▶ Exercise task A
In the article on 401(k) plan fee disclosures, why do the authors consider more rigorous plan-level disclosures good news for plan sponsors? Answer in one to three sentences.
▶ Exercise task B
In the article on 401(k) plan fee disclosures, by what date should plan providers have begun reporting the required information to plan sponsors under ERISA Regulation 408(b)(2)?
▶ Exercise task C
Write the next part of the article on 401(k) plan fee disclosures, picking up after its final sentence.

By J. Haden Werhan, CPA/PFS – Thomas Wirig Doll
News flash: The temperature across much of the U.S. isn’t the only thing on the rise this summer. According to guidelines established by ERISA regulations 408(b)(2) and 404(a)(5), new 401(k) plan fee disclosure requirements are upon us as well, and heating things up uncomfortably. Especially plan sponsors who have been hiding – or are simply unaware of – the extent of their plans’ costs may be in for unpleasant discoveries and hot-under-the-collar participants as the disclosures unfold. In contrast, those who have been careful to understand, minimize, and fully disclose plan fees are well-positioned to continue serving as responsible and appreciated retirement fund stewards.
As a plan sponsor, are you prepared for the new scrutiny your plan will undergo, beginning this summer? There are two levels of required disclosures taking effect: plan-level and participant-level. Let’s explore each – what they are and what they mean to you.
Plan level disclosures
As of July 1, 2012, as outlined in ERISA Regulation 408(b)(2), your plan providers (investment advisors, financial institutions, custodians, record-keepers, third-party administrators, etc.) should have begun reporting these important pieces of information to you, the plan sponsor:
(1) The services they’re providing
(2) Their specific fiduciary role and obligations to the plan
(3) Their forms of compensation (all of them)
In our estimation, more rigorous plan-level disclosures are long overdue and represent good news for you, your practice, and your employees. The intent of plan-level disclosures is to enable you to compare plan providers on a more even playing field, where there should be considerably less leeway for providers to hide behind vague language and partial disclosures.
We are cautiously optimistic that plan-level disclosures will help do for the 401(k) industry what improved food labeling has done for consumers, who can now objectively compare ingredients and nutritional information in a more standardized manner.
For example, in assessing the fiduciary role of a financial advisor giving investment advice, is that “advisor” taking on the full fiduciary obligation for appropriate selection and monitoring of your plan’s designated investment alternatives and signing a written agreement to do so? Or does the relationship represent a less-protective role under more vague language such as “fiduciary warranty” (which is not the same thing). It is our hope that the new regulations will make it easier to tell the difference.

▶ Record set
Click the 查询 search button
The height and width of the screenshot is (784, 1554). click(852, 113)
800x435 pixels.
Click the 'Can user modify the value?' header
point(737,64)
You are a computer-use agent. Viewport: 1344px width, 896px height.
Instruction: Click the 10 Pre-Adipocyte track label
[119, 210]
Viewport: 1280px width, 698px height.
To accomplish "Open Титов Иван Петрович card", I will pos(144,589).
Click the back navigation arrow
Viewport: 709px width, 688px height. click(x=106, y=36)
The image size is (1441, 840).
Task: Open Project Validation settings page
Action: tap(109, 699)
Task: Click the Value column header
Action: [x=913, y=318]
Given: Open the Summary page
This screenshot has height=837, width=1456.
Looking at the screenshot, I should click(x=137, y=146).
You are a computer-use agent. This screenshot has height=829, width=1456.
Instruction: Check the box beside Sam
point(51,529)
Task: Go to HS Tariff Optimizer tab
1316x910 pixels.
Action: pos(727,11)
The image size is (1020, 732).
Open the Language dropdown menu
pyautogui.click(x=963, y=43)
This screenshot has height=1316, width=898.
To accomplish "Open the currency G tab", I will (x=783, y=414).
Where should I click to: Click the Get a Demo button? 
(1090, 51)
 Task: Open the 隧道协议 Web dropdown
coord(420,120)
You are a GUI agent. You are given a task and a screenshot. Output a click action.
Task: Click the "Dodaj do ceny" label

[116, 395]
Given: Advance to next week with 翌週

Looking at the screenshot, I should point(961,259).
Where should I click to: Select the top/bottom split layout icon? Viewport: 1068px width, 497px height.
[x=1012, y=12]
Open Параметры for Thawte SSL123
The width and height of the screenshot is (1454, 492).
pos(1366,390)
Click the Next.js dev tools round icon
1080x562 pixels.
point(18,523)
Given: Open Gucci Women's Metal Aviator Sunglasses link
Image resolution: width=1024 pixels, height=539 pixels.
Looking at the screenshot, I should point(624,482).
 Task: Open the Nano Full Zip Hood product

▶ Response A
Plan-level disclosures are meant to let sponsors compare plan providers on a more even playing field. Providers should have much less room to hide behind vague language and partial disclosures.

▶ Response B
July 1, 2012.

▶ Response C
The impact of disclosures should be particularly noticeable in compensation and fees. No longer will a plan provider be able to assure you that your plan is “free.” Like low-fat lard, there’s really no such thing. There is direct compensation that is sometimes waived, giving the appearance that a plan is free. But there are also a number of sources for indirect compensation. As of July 1, these will need to be fully disclosed as well, and they’re often where the real fat is hidden. Indirect compensation might include commissions, 12b-1 fees (essentially another form of commission), finder’s fees, and more.
While you won’t see this type of indirect compensation obviously flowing out of your plan, it is built into the share price of your participants’ holdings. So you or they are still paying these fees, if unknowingly – until now. Other forms of plan-level compensation must also be fully disclosed, including any fees paid to an affiliate or subcontractor, any transaction fees, and any termination fees in place.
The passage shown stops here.